Different structures of the two peroxisome proliferator-activated receptor gamma (PPARγ) ligand-binding domains in homodimeric complex with partial agonist, but not full agonist

We designed and synthesized acylsulfonamide derivative (3) as a human peroxisome proliferator-activated receptor gamma (hPPARγ) partial agonist by structural modification of hPPARγ full agonist 1. Co-crystallization of 3 with hPPARγ LBD afforded a homodimeric complex, and X-ray crystallographic analysis at 2.1 Å resolution showed that one of the LBDs adopts a fully active structure identical with that in the complex of rosiglitazone, a full agonist; however, the other LBD in the complex of 3 exhibits a different (non-fully active) structure.
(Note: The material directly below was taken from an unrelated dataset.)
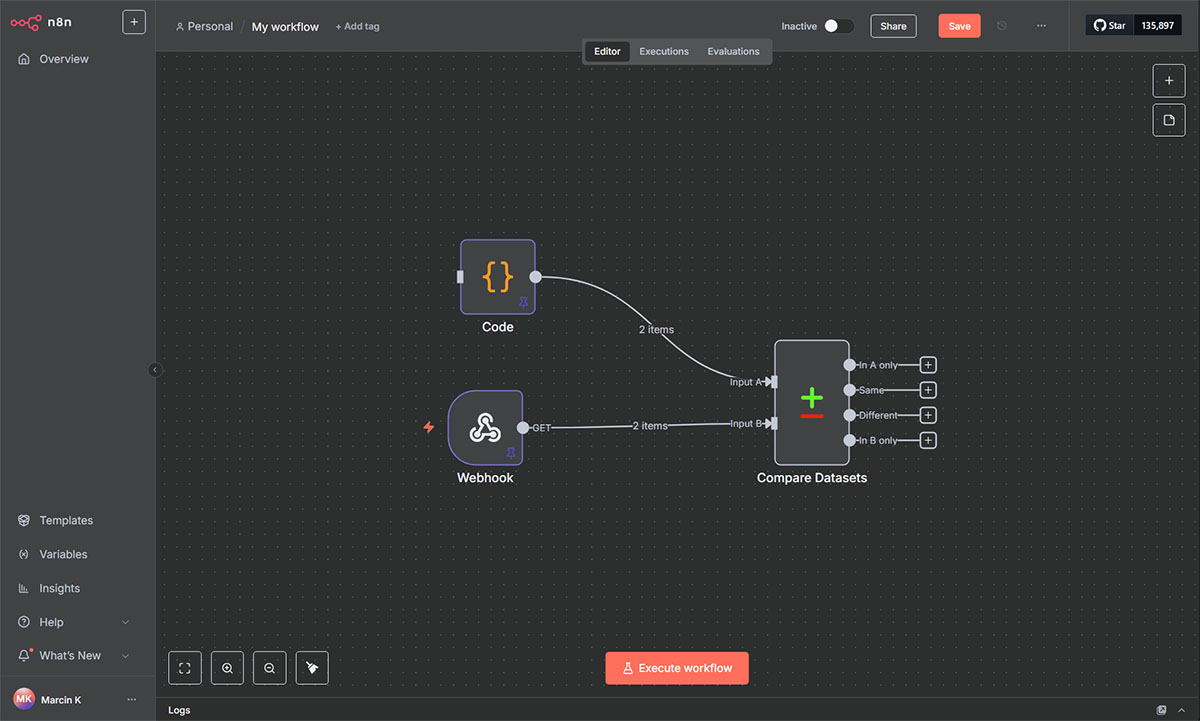Toggle the workflow Inactive switch
Screen dimensions: 1200x721
(x=838, y=26)
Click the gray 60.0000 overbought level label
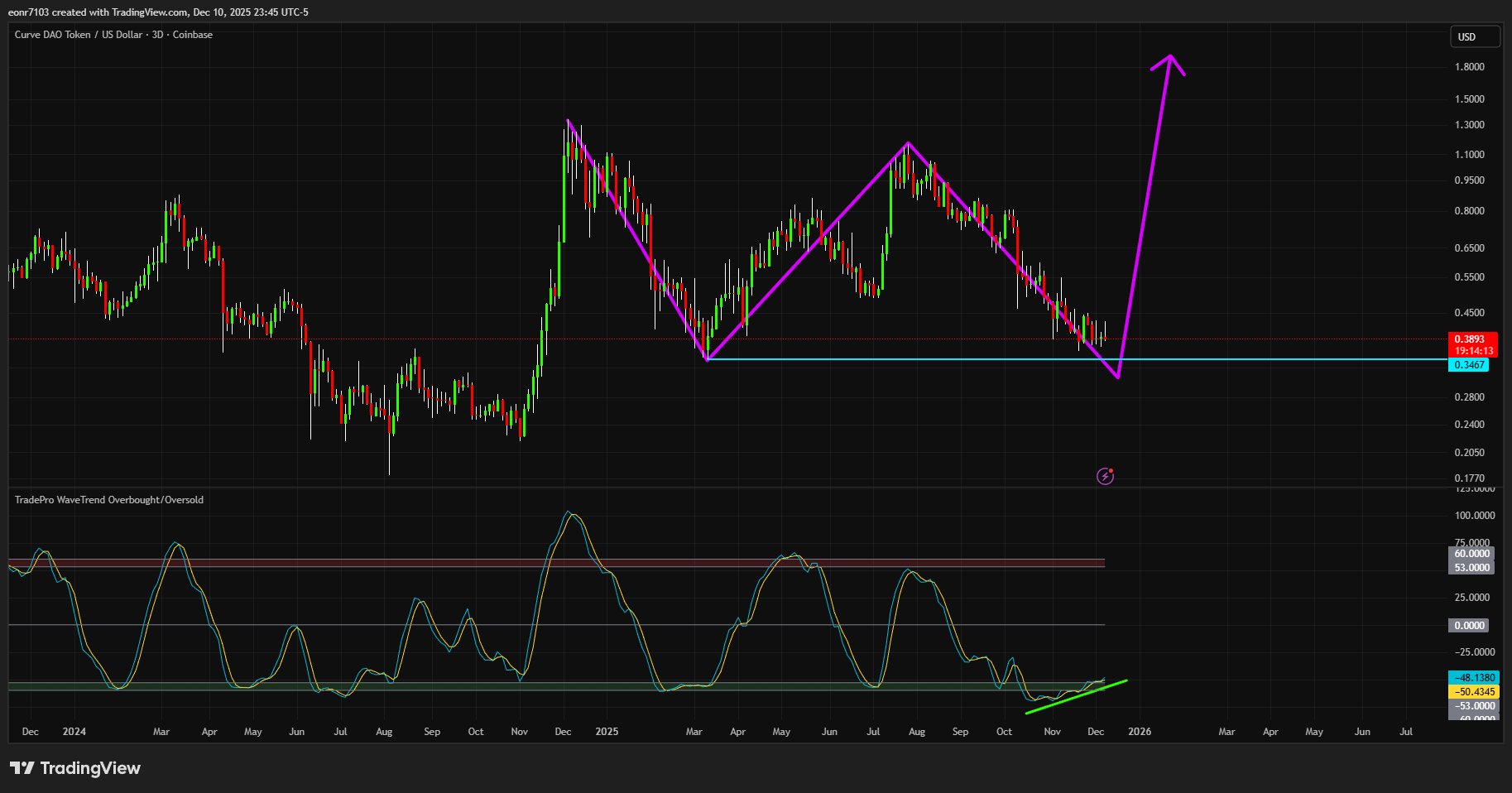The width and height of the screenshot is (1512, 793). [1471, 554]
Interestingly, the apo-homodimer contained similar LBD structures. Intrigued by these results, we surveyed reported X-ray crystal structures of partial agonists complexed with hPPARγ LBD homodimer, and identified several types of LBD structures distinct from the fully active structure. In contrast, both LBDs in the rosiglitazone complex have the fully active structure. These results suggest hPPARγ partial agonists lack the ability to induce fully active LBD. The presence of at least one non-fully active LBD in the agonist complex may be a useful criterion to distinguish hPPARγ partial agonists from full agonists.